* [Passage]
______________________________

Eating habits that help slow muscle aging

Eating habits that help slow muscle aging

  • After the age of 30, people begin to lose muscle mass. We share four habits that help slow muscle loss, which is important for greater strength and independence.

After the age of 30, people begin to lose 3-5% of muscle mass per decade. Harvard Health explains that less muscle means greater weakness and less mobility.

In addition to exercise, some eating habits can also help slow muscle aging. Building muscle mass is important for greater strength and independence. Getting up from a chair or going down stairs requires muscle strength.

“The loss of muscle mass with aging can limit people’s ability to function in their home environment and live independently,” says Dr. Wendy Kohrt, an expert on aging at the University of Colorado.

1. Eat quality protein

To preserve muscle mass it is necessary to consume enough high-quality protein. “Protein is the king of muscle foods…if you’re older, you need more,” shares Harvard.

______________________________

* [Instructions]
1: Rewrite the text on muscle aging from "After the age of 30, people begin to lose 3-5%" up to and including "University of Colorado.", substituting "frailty" for "weakness".
2: According to the text on muscle aging, how much muscle mass do people begin to lose per decade after the age of 30?

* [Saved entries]
______________________________

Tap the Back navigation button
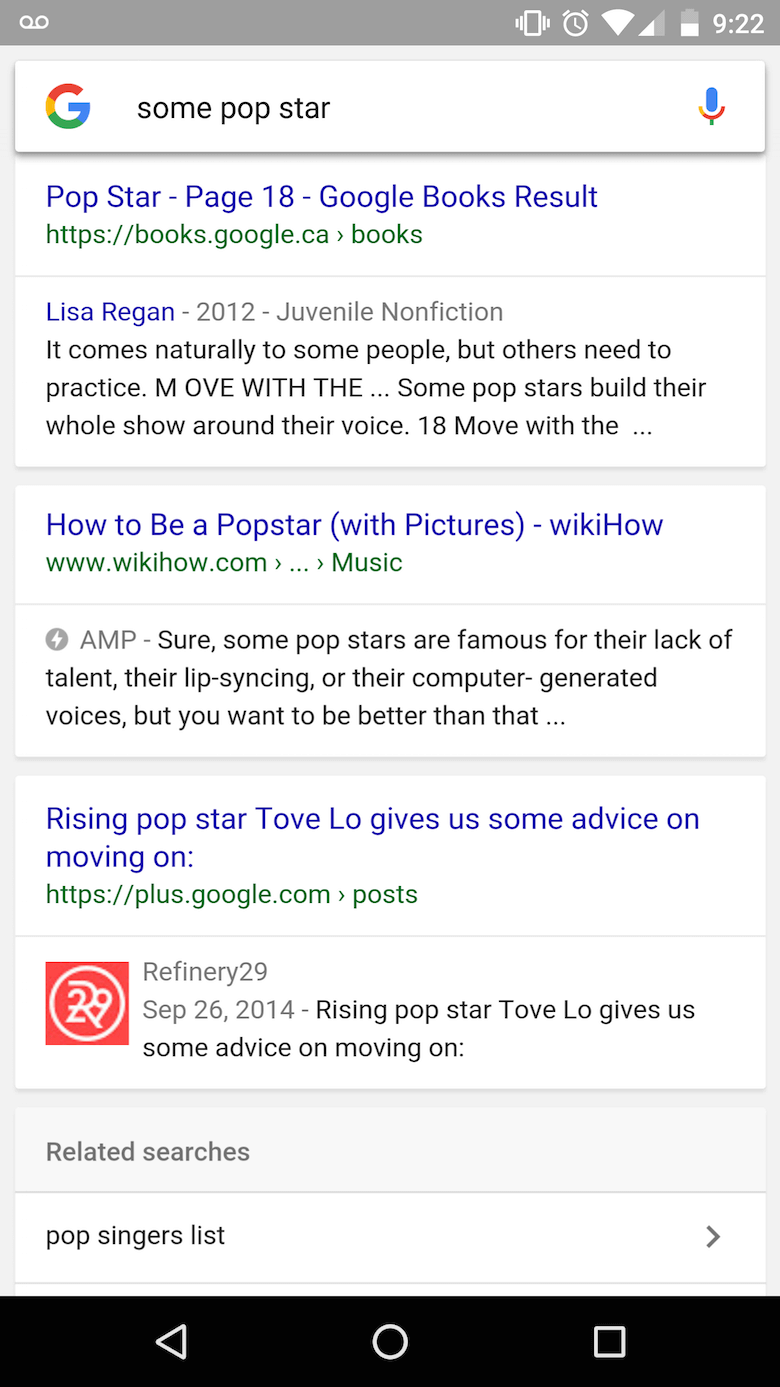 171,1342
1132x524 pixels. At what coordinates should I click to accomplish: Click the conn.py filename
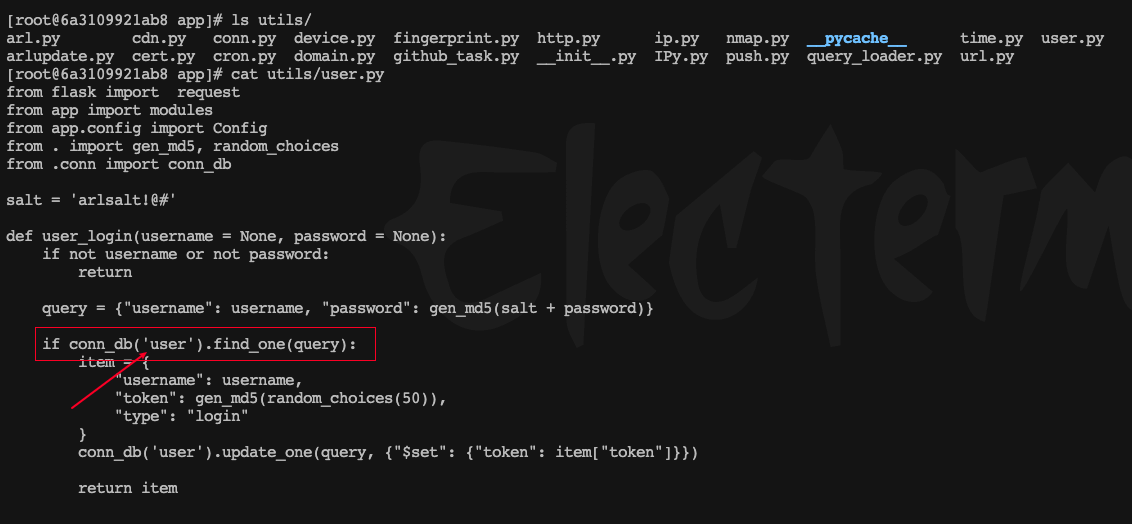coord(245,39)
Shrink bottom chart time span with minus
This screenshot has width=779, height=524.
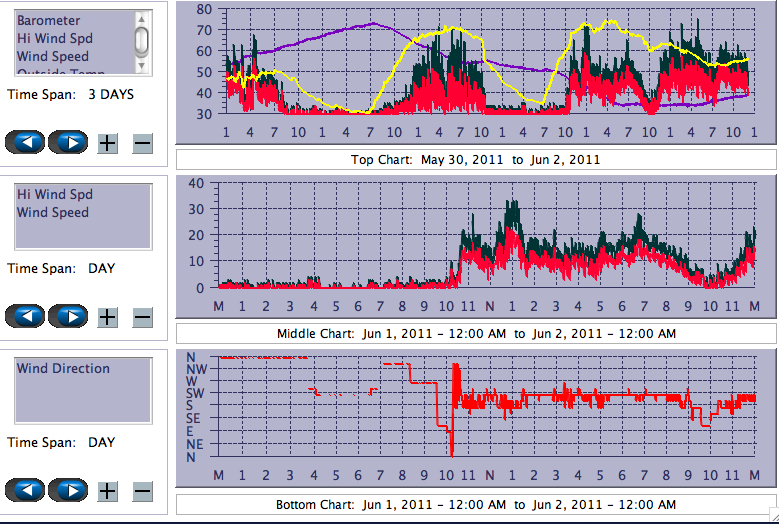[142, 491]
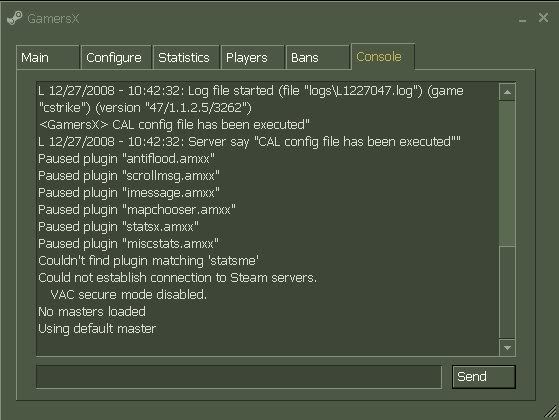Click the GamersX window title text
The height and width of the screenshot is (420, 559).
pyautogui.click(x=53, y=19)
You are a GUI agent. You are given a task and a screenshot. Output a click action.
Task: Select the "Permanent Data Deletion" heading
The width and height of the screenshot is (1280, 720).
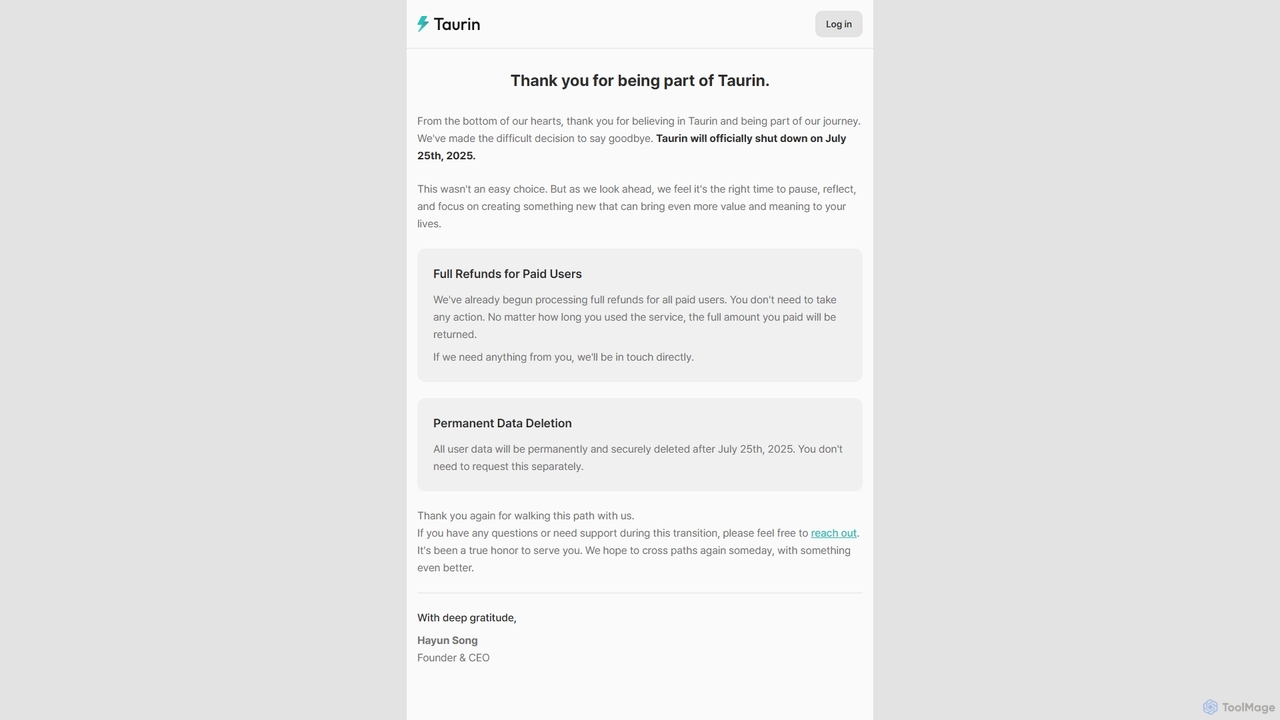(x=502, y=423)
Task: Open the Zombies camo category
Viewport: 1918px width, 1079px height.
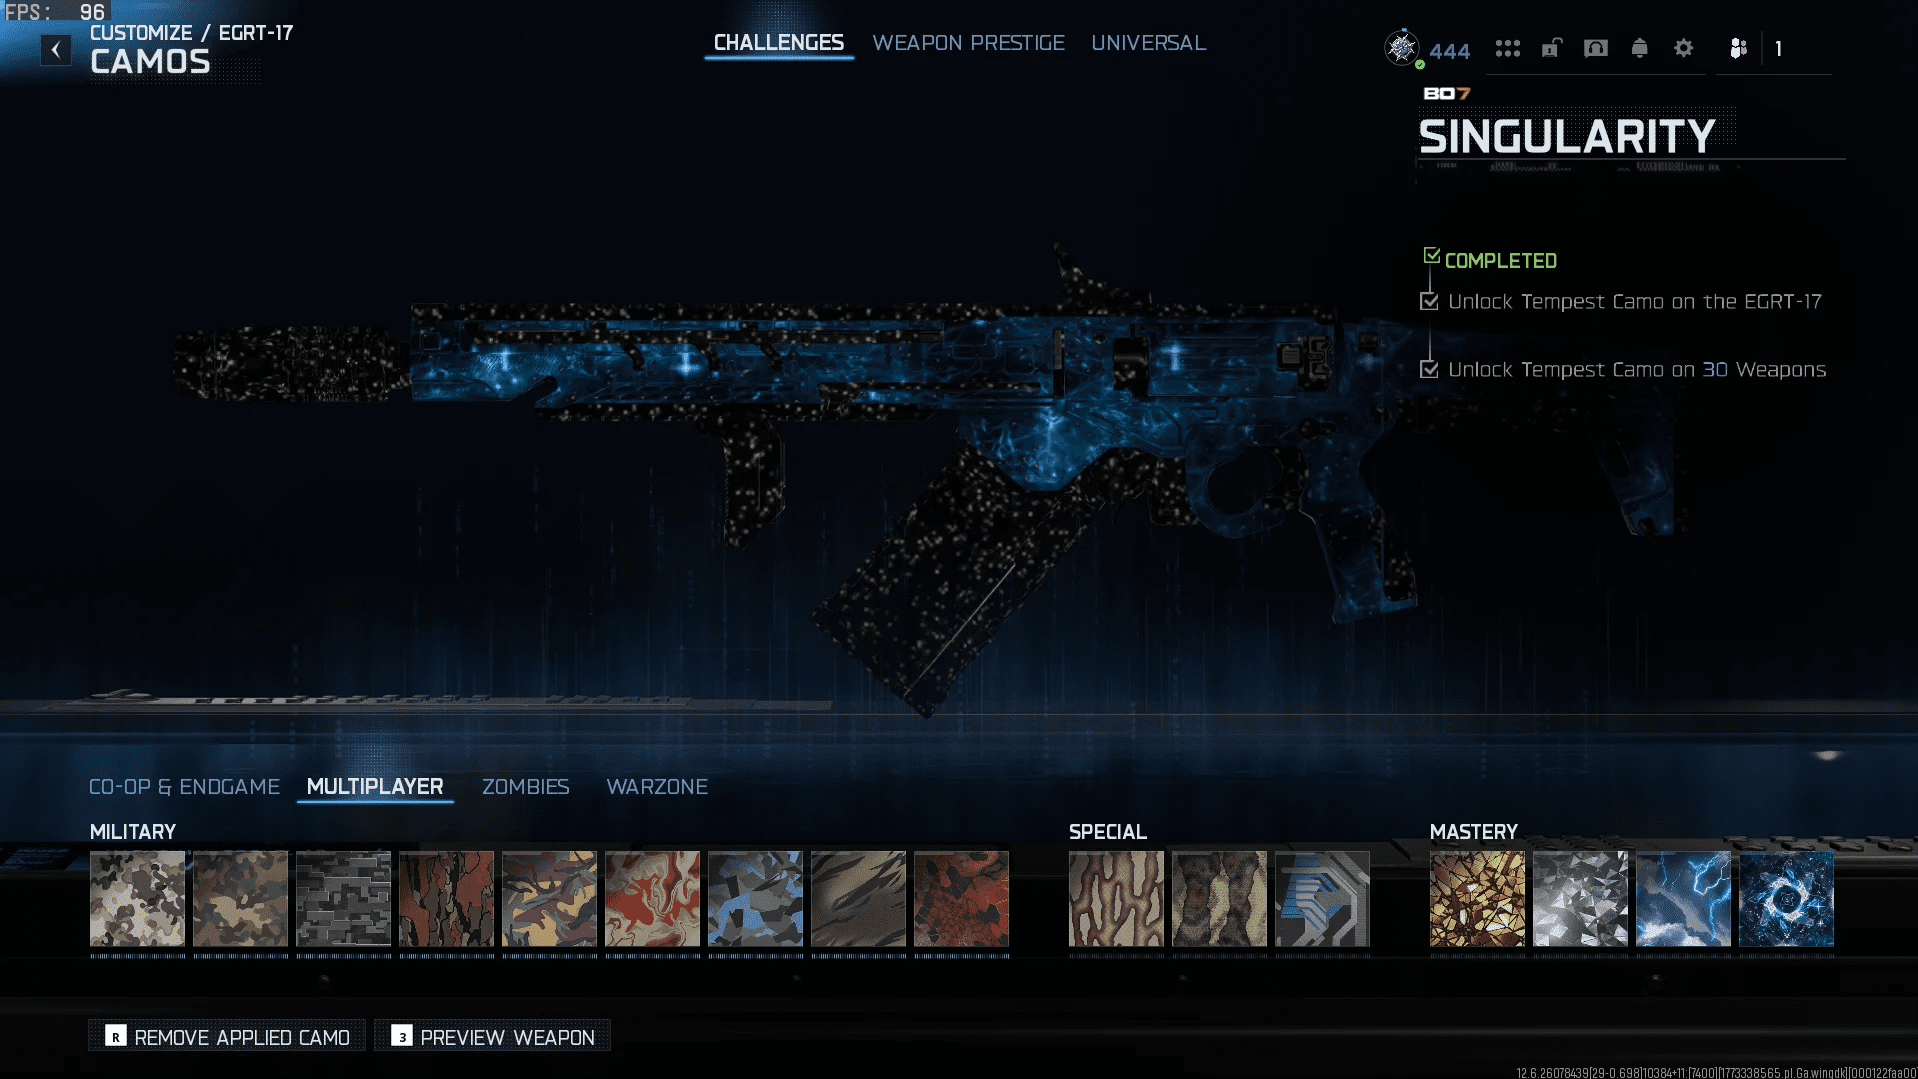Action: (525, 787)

______________________________

* [Solutions for each task]
1:
After the age of 30, people begin to lose 3-5% of muscle mass per decade. Harvard Health explains that less muscle means greater frailty and less mobility.

In addition to exercise, some eating habits can also help slow muscle aging. Building muscle mass is important for greater strength and independence. Getting up from a chair or going down stairs requires muscle strength.

“The loss of muscle mass with aging can limit people’s ability to function in their home environment and live independently,” says Dr. Wendy Kohrt, an expert on aging at the University of Colorado.

2: 3-5% of muscle mass per decade.